You’re not supposed to feel on top of things, but under the state’s kosh.

It takes longer to turn someone away than let them in, after all. Many drunken revellers demand a second examination of their cards, and a proportion of those slip some cash over while they do it. It’s up to you whether to take these bribes or not—they might double your evening’s earnings, but everyone you let in without valid identification counts against your social credit rating, and your relationship with the pub. There are much bigger decisions to chin-stroke over, too, some having an enormous bearing on the conclusion. A great big tick for player agency then, although the consequences of your actions are frequently murky. You’re not supposed to feel on top of things, but under the state’s boot, just scraping by, and adjusting your actions accordingly.
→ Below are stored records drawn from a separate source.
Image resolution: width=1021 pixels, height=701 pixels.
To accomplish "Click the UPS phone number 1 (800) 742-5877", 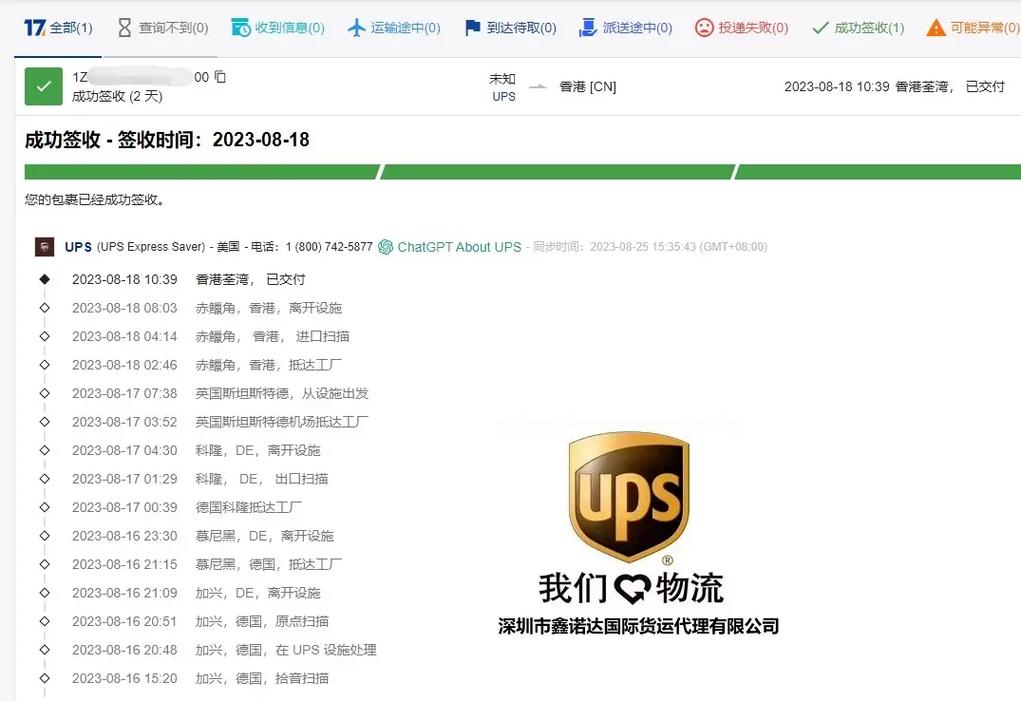I will click(330, 246).
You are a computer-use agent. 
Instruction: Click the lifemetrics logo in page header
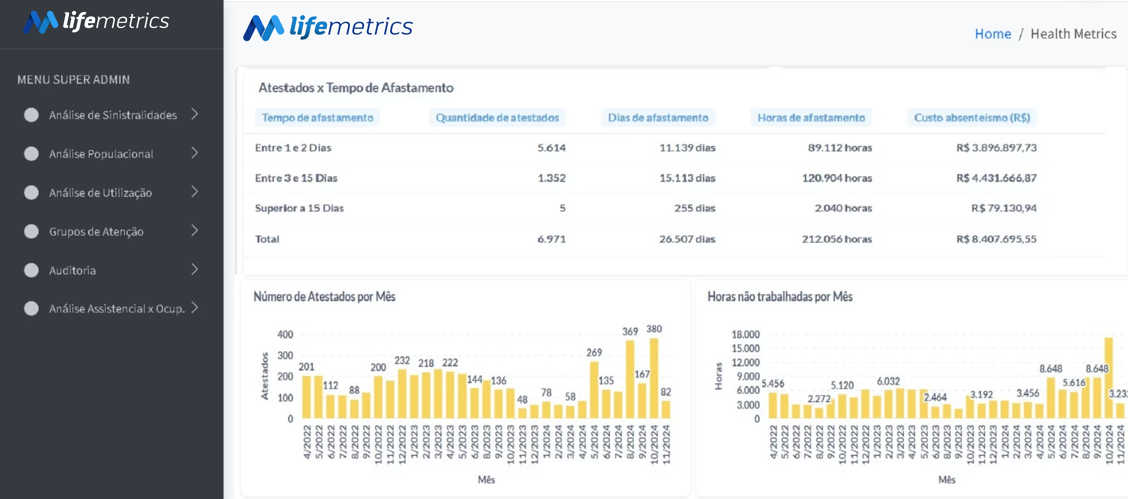[328, 27]
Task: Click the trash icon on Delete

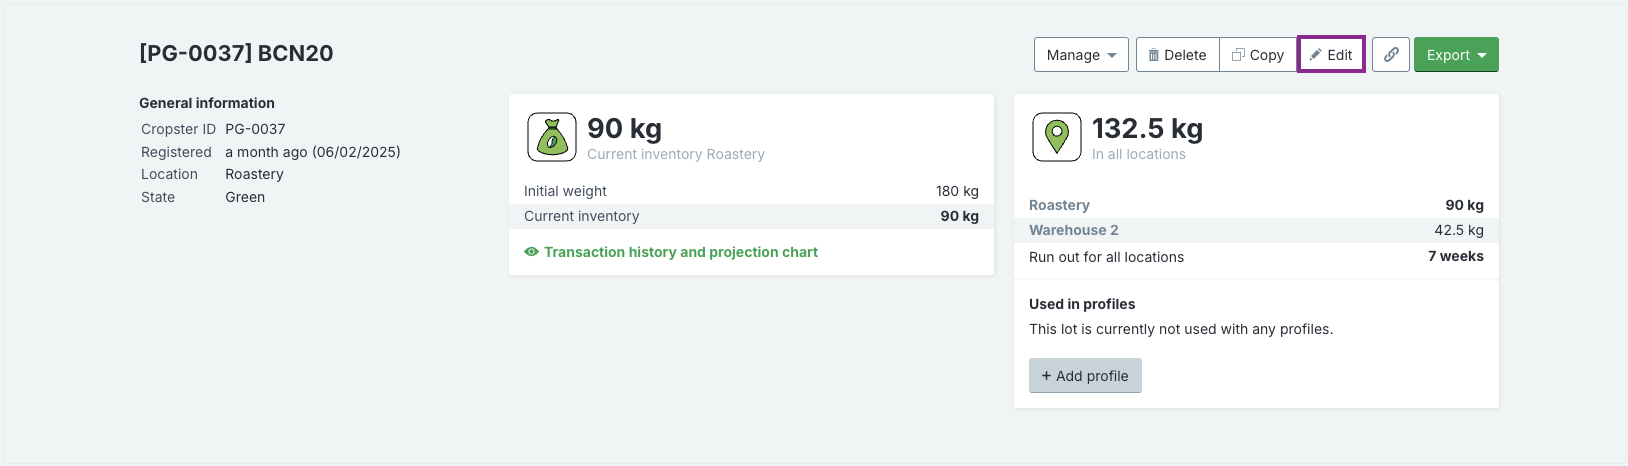Action: click(1153, 55)
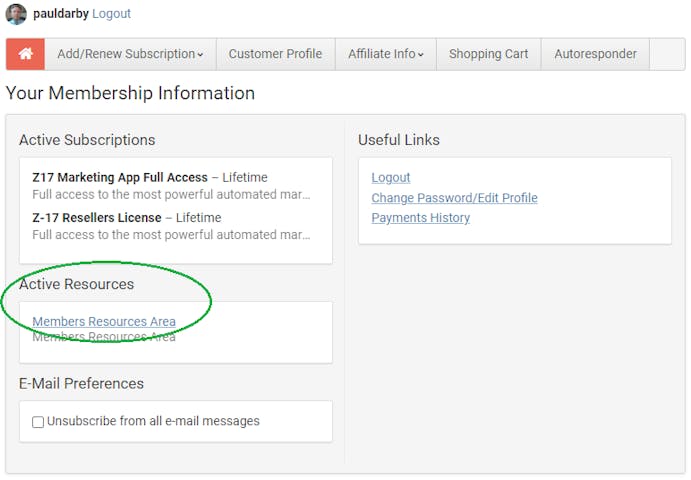Screen dimensions: 691x480
Task: Select Z17 Marketing App Full Access subscription
Action: point(120,177)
Does it work as social satire? Carding people at nightclub doors isn’t the hand-in-glove fit for Brexit Britain that border control work is in Papers, Please, but Not Tonight does build a certain atmosphere with its pixel gloom, its babbled voices, and its 16-bit graffiti scrawls. The message sledgehammers its way through, but it’s the smaller stories that really permeate and I can’t help but wonder if a more enigmatic, less expository setup might have resonated louder.

The Verdict

Not Tonight

Social commentary delivered with baseball bat subtlety, Not Tonight owes a huge debt to Papers, Please, but finds its own voice in the bit-parts of post-Brexit Britain.